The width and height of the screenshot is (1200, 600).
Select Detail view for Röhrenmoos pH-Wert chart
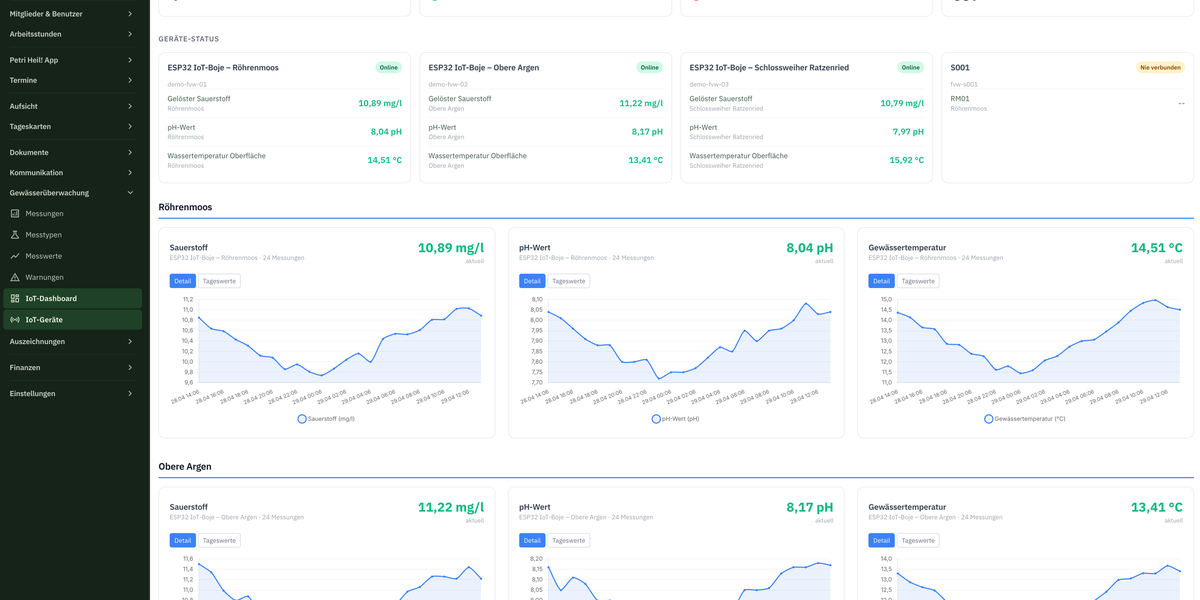tap(532, 281)
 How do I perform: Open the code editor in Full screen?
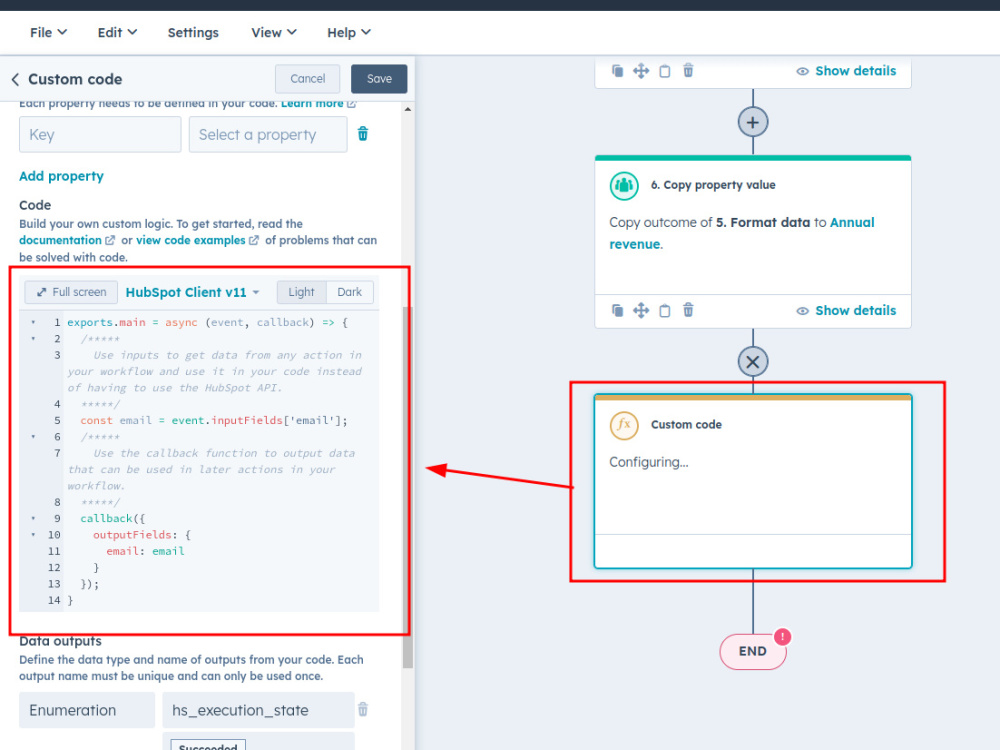(x=70, y=292)
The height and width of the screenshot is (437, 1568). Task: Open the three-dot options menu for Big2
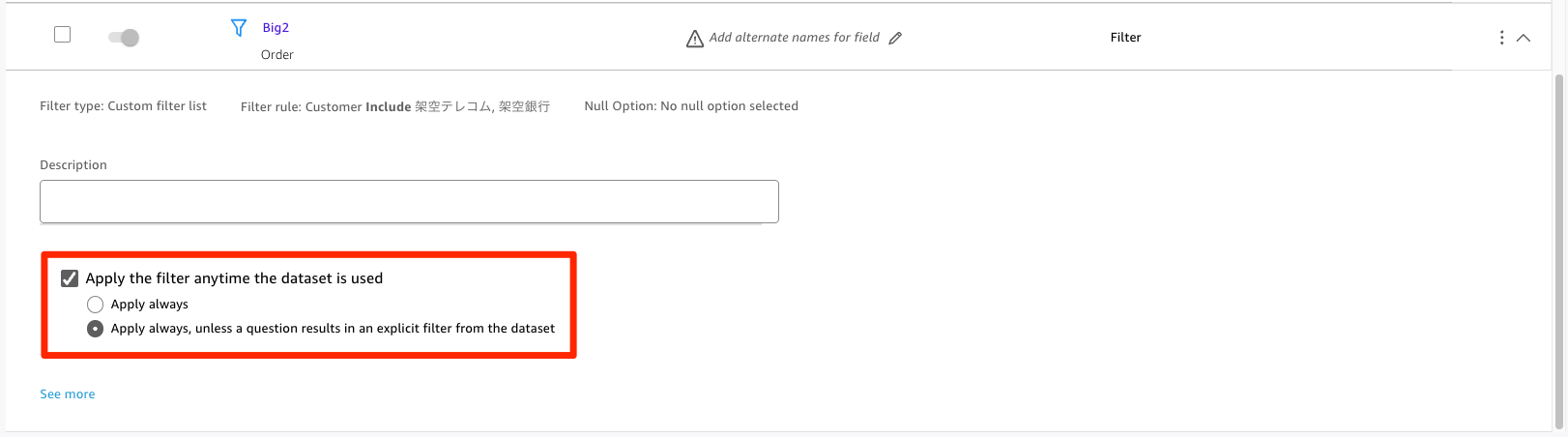click(1500, 38)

WHAT NEEDS TO BE DONE -
The material above must be set down word for word, with no picture carried over.

ANSWER TO THE PROBLEM -
The width and height of the screenshot is (1200, 600).
Select Detail view for Röhrenmoos pH-Wert chart
tap(532, 281)
 How do I perform: Open the code editor in Full screen?
(x=70, y=292)
The height and width of the screenshot is (437, 1568). Task: Open the three-dot options menu for Big2
click(1500, 38)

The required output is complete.